Give back exactly the line containing "Task: Click the" and all that follow it in the data below, with the pictures left out.

▶ **Information**
↓
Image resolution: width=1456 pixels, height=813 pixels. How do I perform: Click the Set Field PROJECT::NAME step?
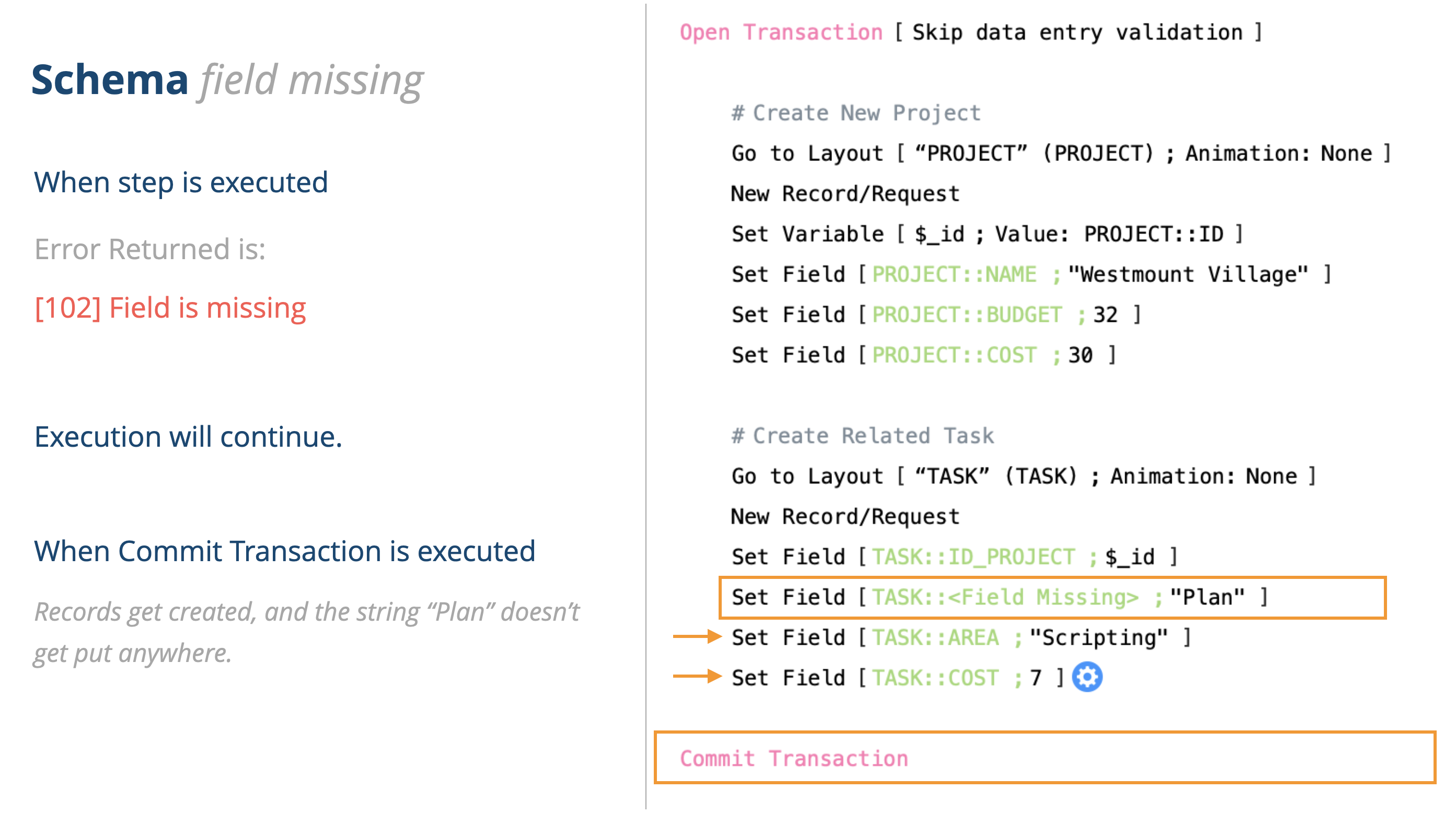tap(1031, 275)
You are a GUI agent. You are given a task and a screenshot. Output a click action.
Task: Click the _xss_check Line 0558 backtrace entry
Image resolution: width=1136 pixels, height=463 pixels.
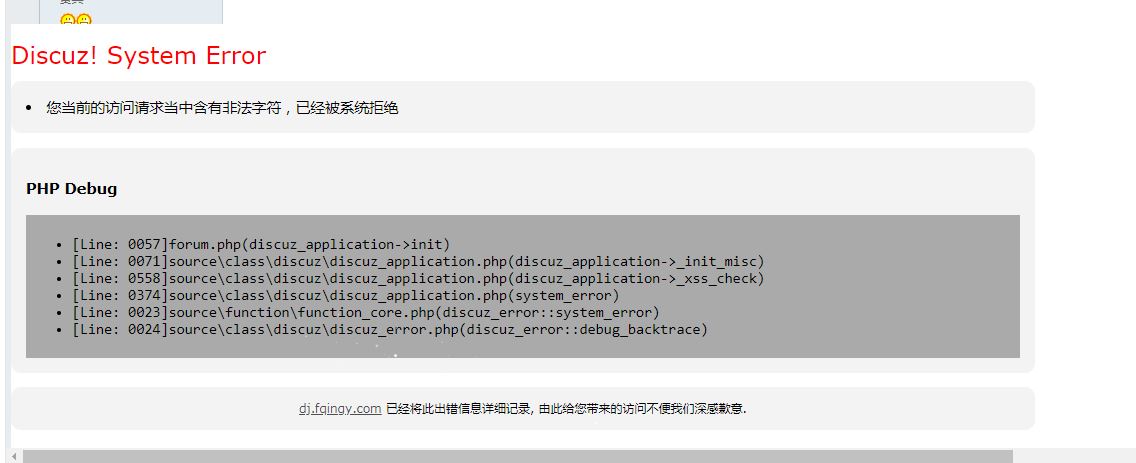tap(418, 278)
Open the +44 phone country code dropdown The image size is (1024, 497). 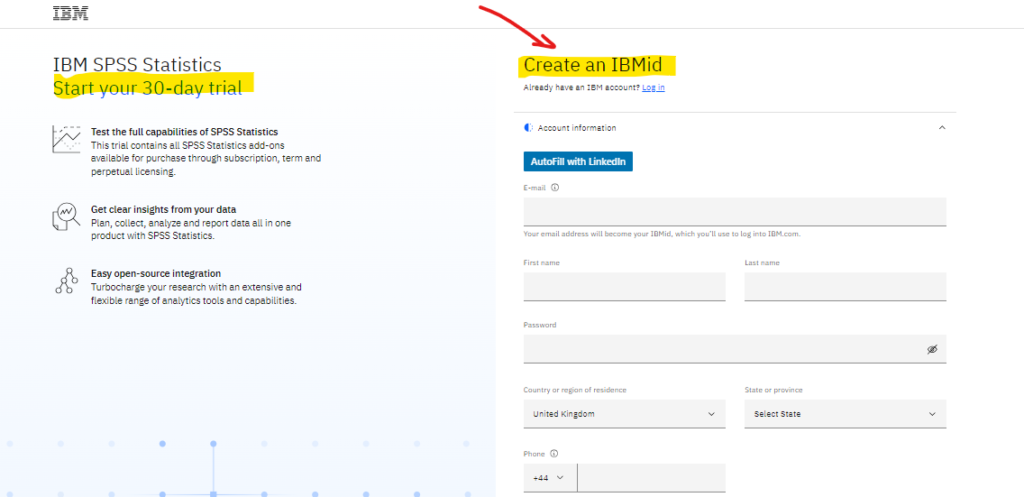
↑
▶ **Written answer**
Task: Click the _xss_check Line 0558 backtrace entry
Image resolution: width=1136 pixels, height=463 pixels.
tap(418, 278)
Open the +44 phone country code dropdown The image size is (1024, 497). 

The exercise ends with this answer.